What to do
Go through the following data and transcribe exactly the stretch of lines from the one holding "Deborah Loh (664, 1492)" to the one holding "Muhyiddin Yassin (695, 1811)", both included.

Material supplied
● ● ● ● ●

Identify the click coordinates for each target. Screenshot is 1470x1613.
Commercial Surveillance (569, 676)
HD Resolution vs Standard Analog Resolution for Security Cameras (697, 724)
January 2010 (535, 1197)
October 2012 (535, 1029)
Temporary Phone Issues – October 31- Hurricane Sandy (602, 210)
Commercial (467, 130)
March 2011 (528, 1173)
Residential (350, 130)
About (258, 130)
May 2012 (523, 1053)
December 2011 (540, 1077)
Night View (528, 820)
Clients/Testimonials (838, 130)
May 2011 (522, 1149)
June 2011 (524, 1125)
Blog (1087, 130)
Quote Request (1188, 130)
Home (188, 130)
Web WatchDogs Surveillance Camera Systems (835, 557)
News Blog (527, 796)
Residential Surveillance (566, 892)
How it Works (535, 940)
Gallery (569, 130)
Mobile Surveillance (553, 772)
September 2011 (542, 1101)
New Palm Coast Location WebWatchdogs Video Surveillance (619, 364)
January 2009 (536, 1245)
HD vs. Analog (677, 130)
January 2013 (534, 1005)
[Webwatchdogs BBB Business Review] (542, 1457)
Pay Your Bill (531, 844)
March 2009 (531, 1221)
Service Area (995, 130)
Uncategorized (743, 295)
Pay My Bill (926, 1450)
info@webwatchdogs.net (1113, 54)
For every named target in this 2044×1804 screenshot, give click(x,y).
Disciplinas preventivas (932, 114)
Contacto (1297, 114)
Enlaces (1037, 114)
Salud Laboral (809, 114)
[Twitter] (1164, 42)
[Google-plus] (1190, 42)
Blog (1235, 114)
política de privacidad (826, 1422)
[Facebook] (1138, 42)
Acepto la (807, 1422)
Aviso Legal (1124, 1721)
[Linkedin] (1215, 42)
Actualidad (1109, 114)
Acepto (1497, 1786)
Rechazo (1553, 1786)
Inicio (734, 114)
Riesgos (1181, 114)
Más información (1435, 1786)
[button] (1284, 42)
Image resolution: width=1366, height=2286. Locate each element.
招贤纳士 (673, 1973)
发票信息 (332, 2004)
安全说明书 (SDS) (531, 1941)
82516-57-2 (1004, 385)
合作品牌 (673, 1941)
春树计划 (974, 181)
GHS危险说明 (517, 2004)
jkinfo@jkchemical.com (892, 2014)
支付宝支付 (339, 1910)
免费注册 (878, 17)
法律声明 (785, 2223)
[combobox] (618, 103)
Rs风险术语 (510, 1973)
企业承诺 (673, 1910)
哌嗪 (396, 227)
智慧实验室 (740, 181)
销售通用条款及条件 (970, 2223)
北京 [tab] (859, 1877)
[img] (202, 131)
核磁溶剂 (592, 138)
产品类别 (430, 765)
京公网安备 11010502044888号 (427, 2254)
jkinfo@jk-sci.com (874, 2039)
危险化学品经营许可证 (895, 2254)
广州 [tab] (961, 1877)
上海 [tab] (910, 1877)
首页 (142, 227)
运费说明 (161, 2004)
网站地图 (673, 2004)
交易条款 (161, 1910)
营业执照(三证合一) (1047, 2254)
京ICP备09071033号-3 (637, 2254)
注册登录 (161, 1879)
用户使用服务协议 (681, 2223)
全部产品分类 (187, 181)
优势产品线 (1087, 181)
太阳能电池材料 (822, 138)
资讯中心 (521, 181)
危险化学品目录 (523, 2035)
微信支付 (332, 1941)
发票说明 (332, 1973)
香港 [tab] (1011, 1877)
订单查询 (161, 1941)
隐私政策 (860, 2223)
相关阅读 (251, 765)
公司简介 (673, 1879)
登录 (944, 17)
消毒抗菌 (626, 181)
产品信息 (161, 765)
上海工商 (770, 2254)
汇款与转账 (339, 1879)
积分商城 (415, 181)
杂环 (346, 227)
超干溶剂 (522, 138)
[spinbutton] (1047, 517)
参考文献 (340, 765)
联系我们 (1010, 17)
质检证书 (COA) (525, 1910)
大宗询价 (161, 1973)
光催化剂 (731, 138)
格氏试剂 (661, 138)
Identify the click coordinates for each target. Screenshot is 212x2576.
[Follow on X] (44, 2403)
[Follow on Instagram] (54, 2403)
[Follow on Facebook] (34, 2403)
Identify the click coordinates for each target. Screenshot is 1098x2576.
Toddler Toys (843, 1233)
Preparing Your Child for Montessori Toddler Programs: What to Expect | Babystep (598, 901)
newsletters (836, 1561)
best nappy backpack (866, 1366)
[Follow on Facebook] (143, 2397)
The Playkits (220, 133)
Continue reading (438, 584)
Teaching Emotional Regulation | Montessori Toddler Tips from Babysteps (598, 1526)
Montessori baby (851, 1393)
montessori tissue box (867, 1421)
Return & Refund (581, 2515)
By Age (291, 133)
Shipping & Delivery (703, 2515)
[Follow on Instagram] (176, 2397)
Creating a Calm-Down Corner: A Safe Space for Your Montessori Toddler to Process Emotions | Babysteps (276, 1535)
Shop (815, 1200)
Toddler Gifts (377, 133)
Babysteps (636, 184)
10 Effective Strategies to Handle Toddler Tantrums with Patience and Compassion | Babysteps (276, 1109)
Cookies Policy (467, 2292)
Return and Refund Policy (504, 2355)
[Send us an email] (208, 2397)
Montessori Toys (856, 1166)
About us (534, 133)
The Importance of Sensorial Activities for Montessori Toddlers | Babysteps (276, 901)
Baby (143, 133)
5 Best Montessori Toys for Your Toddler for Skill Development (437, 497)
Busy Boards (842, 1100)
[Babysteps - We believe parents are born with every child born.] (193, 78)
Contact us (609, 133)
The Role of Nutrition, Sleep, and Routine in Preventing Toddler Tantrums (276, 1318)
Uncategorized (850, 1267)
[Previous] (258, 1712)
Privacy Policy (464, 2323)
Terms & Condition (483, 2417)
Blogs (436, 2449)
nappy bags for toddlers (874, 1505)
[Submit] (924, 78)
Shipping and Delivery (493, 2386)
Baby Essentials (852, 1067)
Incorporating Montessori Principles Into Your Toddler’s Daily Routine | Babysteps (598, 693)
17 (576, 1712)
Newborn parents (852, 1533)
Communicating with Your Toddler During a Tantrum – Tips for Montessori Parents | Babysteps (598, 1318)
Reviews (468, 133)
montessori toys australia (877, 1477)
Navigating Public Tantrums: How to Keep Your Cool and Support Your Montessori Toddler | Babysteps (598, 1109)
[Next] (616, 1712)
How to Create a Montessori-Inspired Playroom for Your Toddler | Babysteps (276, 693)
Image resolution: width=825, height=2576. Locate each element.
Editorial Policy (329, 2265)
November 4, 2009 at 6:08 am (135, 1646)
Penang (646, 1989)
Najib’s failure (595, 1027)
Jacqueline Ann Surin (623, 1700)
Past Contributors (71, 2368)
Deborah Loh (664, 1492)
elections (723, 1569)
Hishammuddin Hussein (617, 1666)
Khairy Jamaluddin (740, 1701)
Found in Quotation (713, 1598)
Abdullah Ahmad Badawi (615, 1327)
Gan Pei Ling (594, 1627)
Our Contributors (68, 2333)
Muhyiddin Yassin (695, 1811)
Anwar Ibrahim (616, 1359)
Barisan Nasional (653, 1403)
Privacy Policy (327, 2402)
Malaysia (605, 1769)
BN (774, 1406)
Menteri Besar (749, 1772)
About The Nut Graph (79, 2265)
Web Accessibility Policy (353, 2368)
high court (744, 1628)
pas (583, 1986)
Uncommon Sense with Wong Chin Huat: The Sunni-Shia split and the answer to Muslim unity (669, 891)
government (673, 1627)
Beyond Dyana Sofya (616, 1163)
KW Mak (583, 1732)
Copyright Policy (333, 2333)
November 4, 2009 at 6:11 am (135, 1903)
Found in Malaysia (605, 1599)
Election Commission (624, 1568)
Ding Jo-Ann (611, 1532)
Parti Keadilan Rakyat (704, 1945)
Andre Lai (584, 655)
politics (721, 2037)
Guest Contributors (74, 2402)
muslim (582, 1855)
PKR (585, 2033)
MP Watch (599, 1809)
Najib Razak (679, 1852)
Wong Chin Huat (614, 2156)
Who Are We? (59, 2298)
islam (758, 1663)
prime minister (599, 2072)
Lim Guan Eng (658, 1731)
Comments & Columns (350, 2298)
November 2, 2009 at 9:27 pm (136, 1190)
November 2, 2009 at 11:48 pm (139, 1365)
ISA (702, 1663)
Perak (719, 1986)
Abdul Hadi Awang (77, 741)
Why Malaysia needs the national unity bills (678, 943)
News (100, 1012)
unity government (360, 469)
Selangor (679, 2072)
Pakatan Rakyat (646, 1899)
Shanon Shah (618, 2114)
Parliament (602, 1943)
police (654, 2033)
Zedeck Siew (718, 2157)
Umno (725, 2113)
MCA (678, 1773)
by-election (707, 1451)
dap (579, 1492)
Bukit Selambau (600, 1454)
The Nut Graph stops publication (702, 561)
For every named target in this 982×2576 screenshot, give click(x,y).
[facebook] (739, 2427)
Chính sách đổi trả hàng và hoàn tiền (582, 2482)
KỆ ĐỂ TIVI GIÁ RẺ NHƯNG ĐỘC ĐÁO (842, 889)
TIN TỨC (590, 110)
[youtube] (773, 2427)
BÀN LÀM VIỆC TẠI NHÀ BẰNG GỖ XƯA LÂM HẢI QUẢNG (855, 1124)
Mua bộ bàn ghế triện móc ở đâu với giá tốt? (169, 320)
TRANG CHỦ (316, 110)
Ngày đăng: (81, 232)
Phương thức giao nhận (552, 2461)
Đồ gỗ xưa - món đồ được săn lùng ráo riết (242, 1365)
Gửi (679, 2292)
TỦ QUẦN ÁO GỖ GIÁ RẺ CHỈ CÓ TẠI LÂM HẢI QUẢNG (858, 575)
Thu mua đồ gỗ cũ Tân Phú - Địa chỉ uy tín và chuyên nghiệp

● ● ● ● ●

Your response
Deborah Loh (664, 1492)
elections (723, 1569)
Hishammuddin Hussein (617, 1666)
Khairy Jamaluddin (740, 1701)
Found in Quotation (713, 1598)
Abdullah Ahmad Badawi (615, 1327)
Gan Pei Ling (594, 1627)
Our Contributors (68, 2333)
Muhyiddin Yassin (695, 1811)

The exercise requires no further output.